(Records to process begins)

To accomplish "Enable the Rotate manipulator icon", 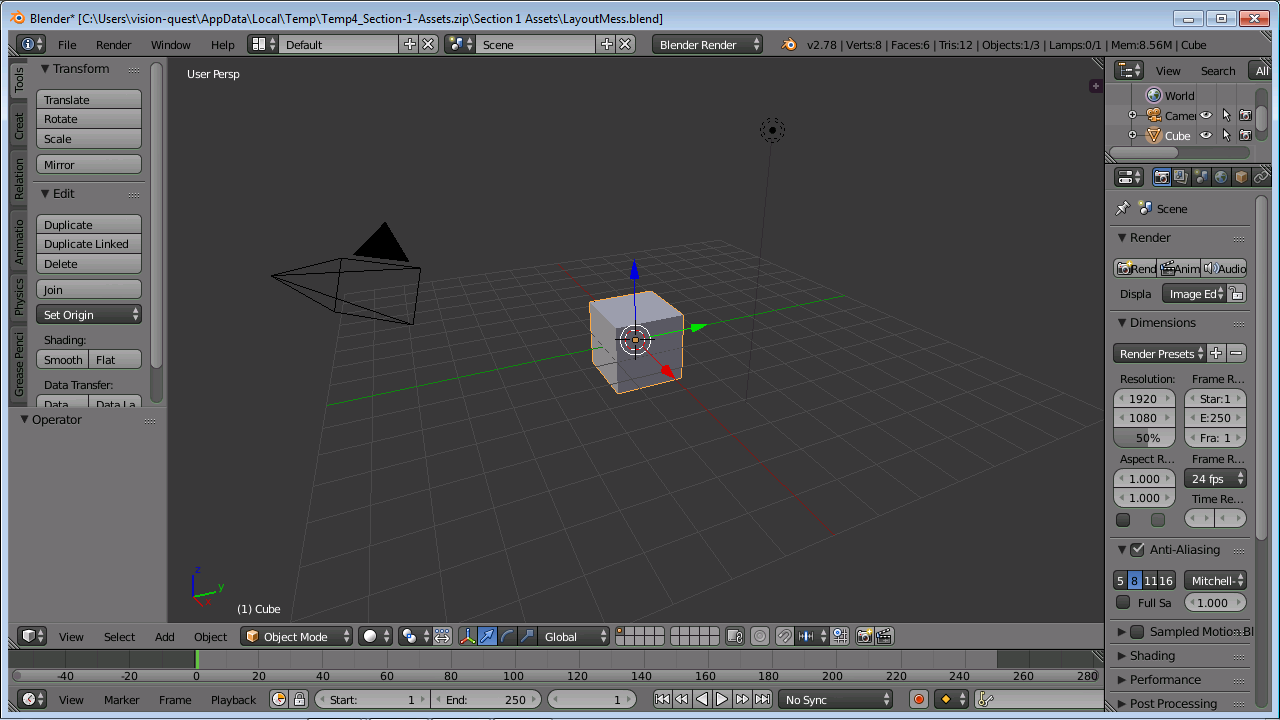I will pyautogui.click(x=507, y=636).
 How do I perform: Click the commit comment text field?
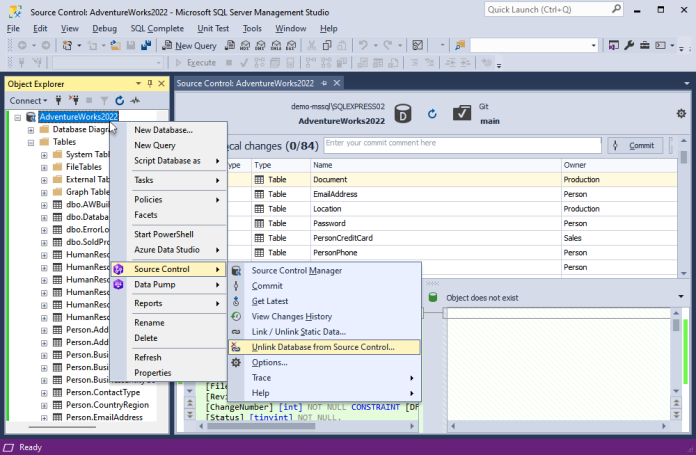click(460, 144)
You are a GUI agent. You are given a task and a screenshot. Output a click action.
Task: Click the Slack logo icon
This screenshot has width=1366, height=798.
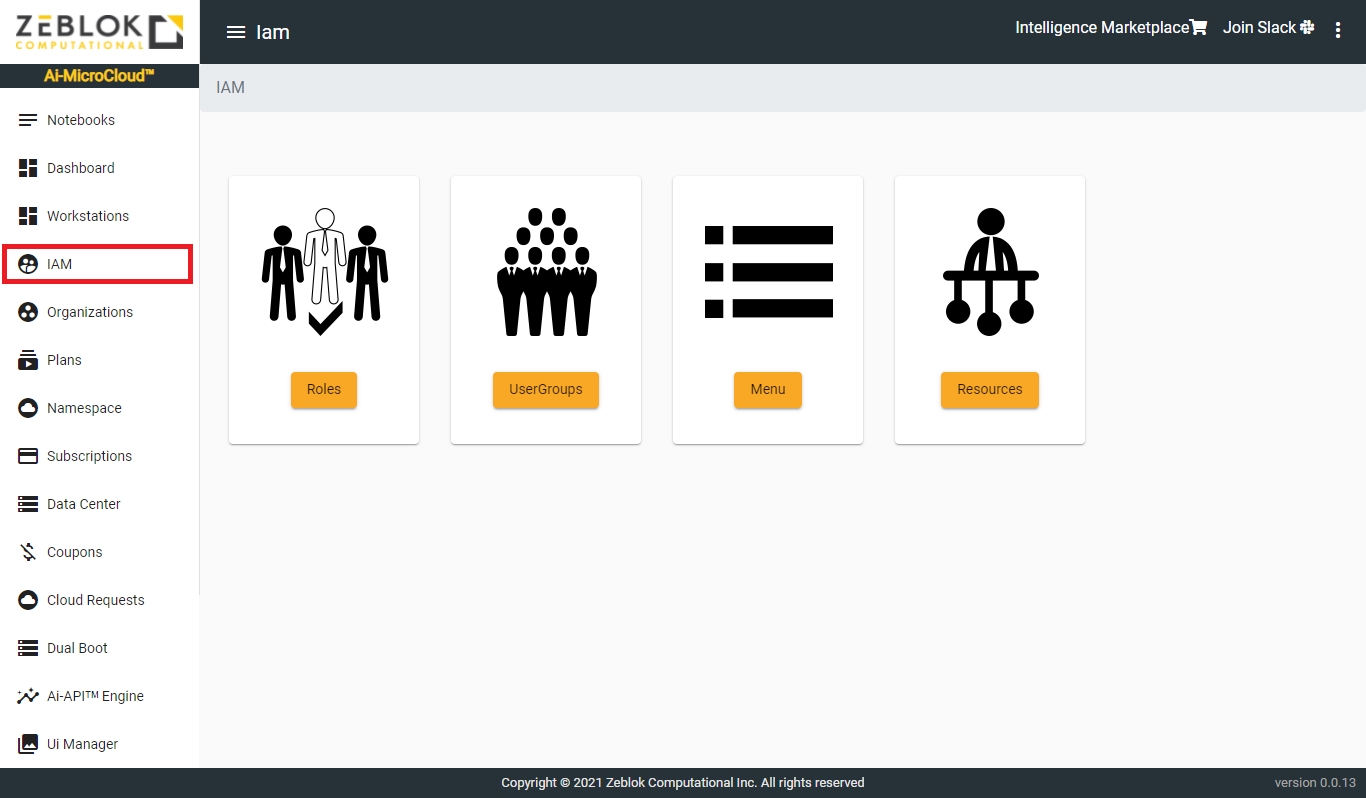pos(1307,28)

(Records to process ends)

What to do:
With the pictures left out, output the lines from the one containing "You are a GUI" through the last line of the records above, exactly as they are.

Response to this task:
You are a GUI agent. You are given a task and a screenshot. Output a click action.
Task: Click the Slack logo icon
This screenshot has width=1366, height=798.
pos(1307,28)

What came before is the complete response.